The Patriot Act also impacted the ATF when Congressman Jim Sensenbrenner (R-WI) inserted a requirement for Senate confirmation of the ATF director in the 2006 reauthorization bill. Bitter fights over gun control have been blamed for delays in appointing a permanent director ever since. Previous acting directors appointed by presidents Bush and Obama were not granted Senate hearings, and Todd Jones, the top federal prosecutor in Minneapolis, Minnesota, was called to fill in after the Operation Fast and Furious gun trafficking scandal forced the previous acting director to resign. In remarks at his swearing-in ceremony, Jones acknowledged the troubled state of the agency on his arrival in 2011. He said, “This ship had run aground and was taking on water.” Jones is credited with stabilizing the bureau and ably managing ATF responses to mass shootings in Aurora, Colorado, and Newtown, Connecticut, and the Boston Marathon bombing. When the National Rifle Association decided not to take a position on Jones, bipartisan support became possible, and Jones was confirmed by a vote of 53 to 42.
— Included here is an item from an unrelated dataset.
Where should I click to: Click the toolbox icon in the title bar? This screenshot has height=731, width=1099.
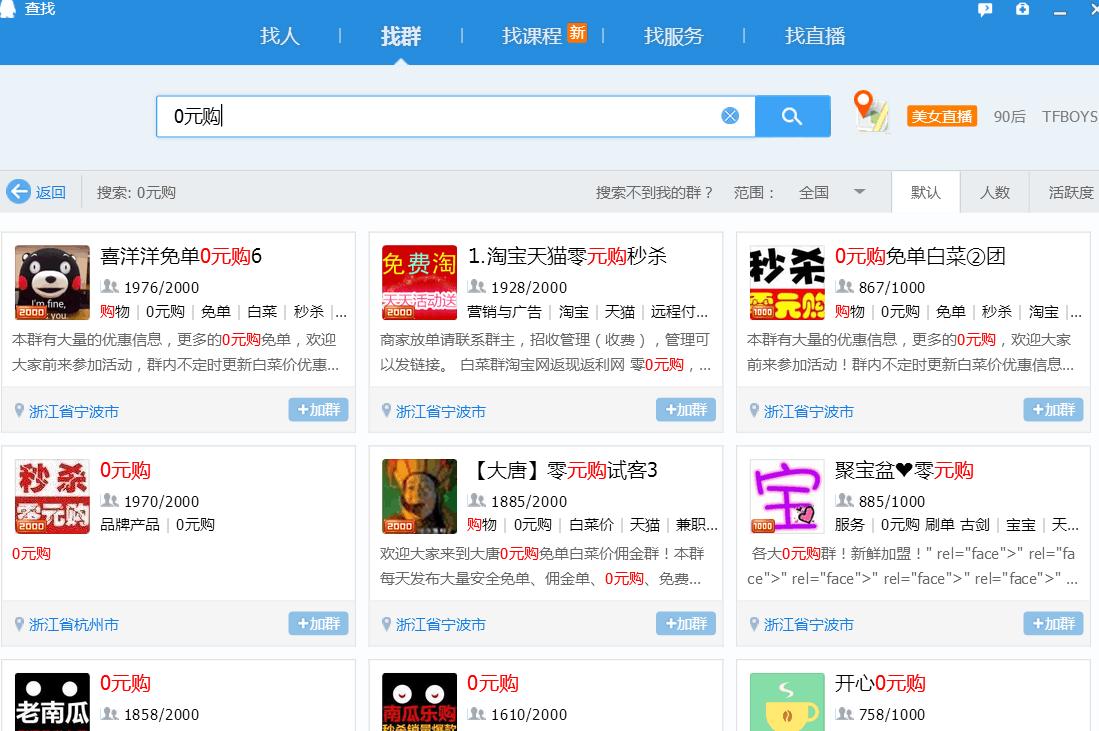[x=1021, y=9]
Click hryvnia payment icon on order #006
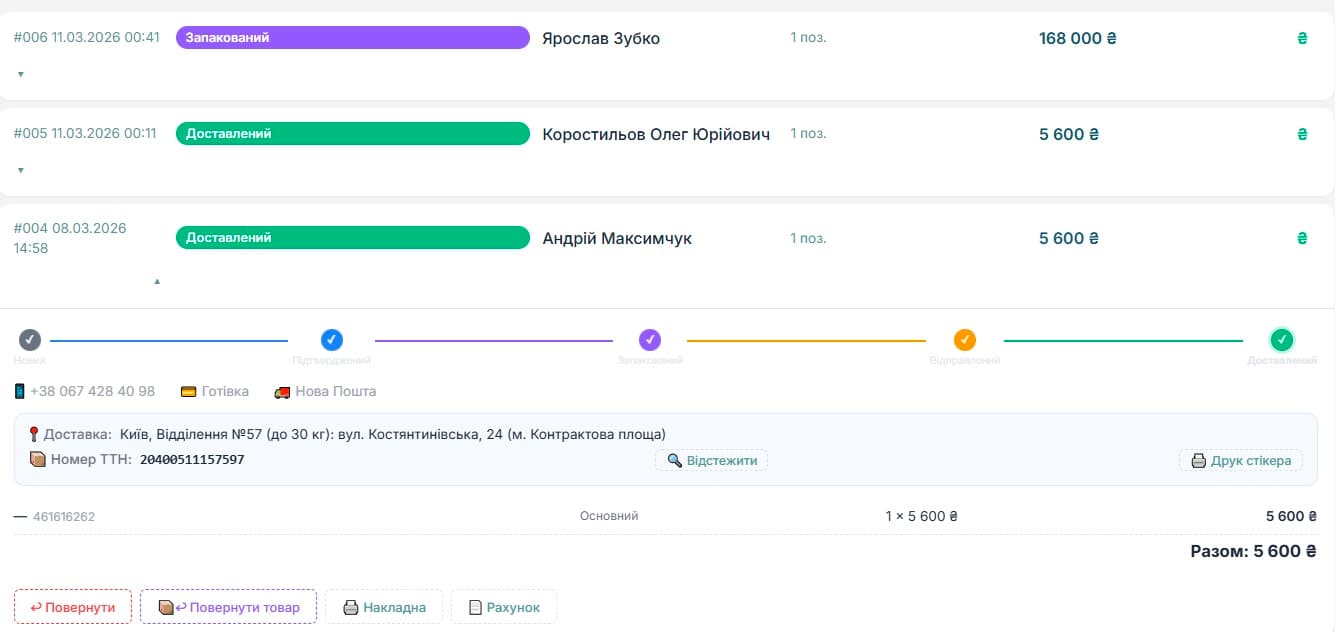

In FY2012, then-acting director Jones led an organization that seized $6.4 million in criminal contraband, initiated criminal investigations in 23,199 firearms cases and conducted compliance inspections 5,390 federal explosives licensees. Director Jones is expected to continue pursuing violent crime prevention and other agency goals outlined in the ATF Strategic Plan for 2010-2016, with a particular focus on explosives detection in the wake of the catastrophic West Texas, fertilizer plant explosion last April.
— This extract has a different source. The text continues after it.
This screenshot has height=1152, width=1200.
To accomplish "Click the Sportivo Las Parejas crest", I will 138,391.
The director’s top priority in the coming months, however, may be organizational management. At his swearing-in, Jones praised his colleagues for their dedicated efforts but also called for additional training in “the fundamentals” and improved collaboration with local, state and federal partners. In an era of budget squeezes and sequesters, Jones expressed particular concern about the risks of attrition leading to the loss of years of knowledge and experience. Said Jones, “Our ability to contribute to enhancing public safety in communities across the country depends on our ability to ‘get healthy’ as an organization.”